Directions for this task » Quote the full listing word for word.

Extracted data »
+++

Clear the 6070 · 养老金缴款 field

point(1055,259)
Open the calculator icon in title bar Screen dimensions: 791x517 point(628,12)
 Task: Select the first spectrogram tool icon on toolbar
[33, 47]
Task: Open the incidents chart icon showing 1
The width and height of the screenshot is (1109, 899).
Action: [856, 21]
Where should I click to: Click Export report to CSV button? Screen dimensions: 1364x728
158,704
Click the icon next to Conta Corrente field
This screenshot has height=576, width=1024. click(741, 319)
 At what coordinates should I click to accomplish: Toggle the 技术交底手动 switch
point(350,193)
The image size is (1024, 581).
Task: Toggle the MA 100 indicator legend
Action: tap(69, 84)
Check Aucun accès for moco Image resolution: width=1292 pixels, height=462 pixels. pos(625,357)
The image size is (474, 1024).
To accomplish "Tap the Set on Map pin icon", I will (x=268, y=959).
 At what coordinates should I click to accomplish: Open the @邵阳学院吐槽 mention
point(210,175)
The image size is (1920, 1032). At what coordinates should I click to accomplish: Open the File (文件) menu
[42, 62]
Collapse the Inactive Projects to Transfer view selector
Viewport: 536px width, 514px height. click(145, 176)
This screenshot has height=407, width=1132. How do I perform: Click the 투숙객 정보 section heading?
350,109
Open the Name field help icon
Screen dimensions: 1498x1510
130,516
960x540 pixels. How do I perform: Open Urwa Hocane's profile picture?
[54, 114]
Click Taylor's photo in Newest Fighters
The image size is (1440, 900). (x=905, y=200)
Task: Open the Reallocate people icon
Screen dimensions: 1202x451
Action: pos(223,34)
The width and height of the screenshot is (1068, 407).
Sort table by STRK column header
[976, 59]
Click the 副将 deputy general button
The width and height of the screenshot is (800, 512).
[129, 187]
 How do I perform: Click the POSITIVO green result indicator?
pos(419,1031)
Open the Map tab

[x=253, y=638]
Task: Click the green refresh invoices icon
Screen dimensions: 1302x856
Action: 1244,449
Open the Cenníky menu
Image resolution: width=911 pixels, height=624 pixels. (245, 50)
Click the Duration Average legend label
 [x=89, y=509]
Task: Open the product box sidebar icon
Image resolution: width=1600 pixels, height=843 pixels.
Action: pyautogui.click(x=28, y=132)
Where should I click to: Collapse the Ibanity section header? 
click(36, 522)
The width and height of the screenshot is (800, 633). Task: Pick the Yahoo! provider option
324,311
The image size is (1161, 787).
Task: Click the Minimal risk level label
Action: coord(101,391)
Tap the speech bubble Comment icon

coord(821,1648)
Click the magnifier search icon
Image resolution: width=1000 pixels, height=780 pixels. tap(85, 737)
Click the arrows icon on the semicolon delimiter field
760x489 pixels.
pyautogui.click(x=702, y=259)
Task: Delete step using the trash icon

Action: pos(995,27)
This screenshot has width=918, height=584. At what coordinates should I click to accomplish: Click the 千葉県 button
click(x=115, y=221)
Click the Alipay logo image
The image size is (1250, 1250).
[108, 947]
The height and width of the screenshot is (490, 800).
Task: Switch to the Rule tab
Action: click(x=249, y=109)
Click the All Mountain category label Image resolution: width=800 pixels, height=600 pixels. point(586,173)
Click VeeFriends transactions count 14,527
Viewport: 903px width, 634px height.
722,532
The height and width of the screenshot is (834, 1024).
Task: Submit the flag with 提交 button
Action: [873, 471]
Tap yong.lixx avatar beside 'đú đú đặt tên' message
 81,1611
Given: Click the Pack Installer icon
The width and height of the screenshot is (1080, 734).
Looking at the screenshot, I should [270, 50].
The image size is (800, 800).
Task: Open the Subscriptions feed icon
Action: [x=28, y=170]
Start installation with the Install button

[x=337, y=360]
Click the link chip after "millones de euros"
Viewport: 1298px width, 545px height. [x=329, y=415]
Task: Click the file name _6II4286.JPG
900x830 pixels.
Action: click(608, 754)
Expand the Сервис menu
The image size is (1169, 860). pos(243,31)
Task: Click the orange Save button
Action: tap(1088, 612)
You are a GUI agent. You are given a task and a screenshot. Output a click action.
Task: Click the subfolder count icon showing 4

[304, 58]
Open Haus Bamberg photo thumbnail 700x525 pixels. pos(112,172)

+++

Answer area »
Clear the 6070 · 养老金缴款 field

point(1055,259)
Open the calculator icon in title bar Screen dimensions: 791x517 point(628,12)
 Task: Select the first spectrogram tool icon on toolbar
[33, 47]
Task: Open the incidents chart icon showing 1
The width and height of the screenshot is (1109, 899).
Action: [856, 21]
Where should I click to: Click Export report to CSV button? Screen dimensions: 1364x728
158,704
Click the icon next to Conta Corrente field
This screenshot has height=576, width=1024. click(741, 319)
 At what coordinates should I click to accomplish: Toggle the 技术交底手动 switch
point(350,193)
The image size is (1024, 581).
Task: Toggle the MA 100 indicator legend
Action: tap(69, 84)
Check Aucun accès for moco Image resolution: width=1292 pixels, height=462 pixels. pos(625,357)
The image size is (474, 1024).
To accomplish "Tap the Set on Map pin icon", I will (x=268, y=959).
 At what coordinates should I click to accomplish: Open the @邵阳学院吐槽 mention
point(210,175)
The image size is (1920, 1032). At what coordinates should I click to accomplish: Open the File (文件) menu
[42, 62]
Collapse the Inactive Projects to Transfer view selector
Viewport: 536px width, 514px height. click(145, 176)
This screenshot has height=407, width=1132. How do I perform: Click the 투숙객 정보 section heading?
350,109
Open the Name field help icon
Screen dimensions: 1498x1510
130,516
960x540 pixels. How do I perform: Open Urwa Hocane's profile picture?
[54, 114]
Click Taylor's photo in Newest Fighters
The image size is (1440, 900). (x=905, y=200)
Task: Open the Reallocate people icon
Screen dimensions: 1202x451
Action: pos(223,34)
The width and height of the screenshot is (1068, 407).
Sort table by STRK column header
[976, 59]
Click the 副将 deputy general button
The width and height of the screenshot is (800, 512).
[129, 187]
 How do I perform: Click the POSITIVO green result indicator?
pos(419,1031)
Open the Map tab

[x=253, y=638]
Task: Click the green refresh invoices icon
Screen dimensions: 1302x856
Action: 1244,449
Open the Cenníky menu
Image resolution: width=911 pixels, height=624 pixels. (245, 50)
Click the Duration Average legend label
 [x=89, y=509]
Task: Open the product box sidebar icon
Image resolution: width=1600 pixels, height=843 pixels.
Action: pyautogui.click(x=28, y=132)
Where should I click to: Collapse the Ibanity section header? 
click(36, 522)
The width and height of the screenshot is (800, 633). Task: Pick the Yahoo! provider option
324,311
The image size is (1161, 787).
Task: Click the Minimal risk level label
Action: coord(101,391)
Tap the speech bubble Comment icon

coord(821,1648)
Click the magnifier search icon
Image resolution: width=1000 pixels, height=780 pixels. tap(85, 737)
Click the arrows icon on the semicolon delimiter field
760x489 pixels.
pyautogui.click(x=702, y=259)
Task: Delete step using the trash icon

Action: pos(995,27)
This screenshot has width=918, height=584. At what coordinates should I click to accomplish: Click the 千葉県 button
click(x=115, y=221)
Click the Alipay logo image
The image size is (1250, 1250).
[108, 947]
The height and width of the screenshot is (490, 800).
Task: Switch to the Rule tab
Action: click(x=249, y=109)
Click the All Mountain category label Image resolution: width=800 pixels, height=600 pixels. point(586,173)
Click VeeFriends transactions count 14,527
Viewport: 903px width, 634px height.
722,532
The height and width of the screenshot is (834, 1024).
Task: Submit the flag with 提交 button
Action: [873, 471]
Tap yong.lixx avatar beside 'đú đú đặt tên' message
 81,1611
Given: Click the Pack Installer icon
The width and height of the screenshot is (1080, 734).
Looking at the screenshot, I should [270, 50].
The image size is (800, 800).
Task: Open the Subscriptions feed icon
Action: [x=28, y=170]
Start installation with the Install button

[x=337, y=360]
Click the link chip after "millones de euros"
Viewport: 1298px width, 545px height. [x=329, y=415]
Task: Click the file name _6II4286.JPG
900x830 pixels.
Action: click(608, 754)
Expand the Сервис menu
The image size is (1169, 860). pos(243,31)
Task: Click the orange Save button
Action: tap(1088, 612)
You are a GUI agent. You are given a task and a screenshot. Output a click action.
Task: Click the subfolder count icon showing 4

[304, 58]
Open Haus Bamberg photo thumbnail 700x525 pixels. pos(112,172)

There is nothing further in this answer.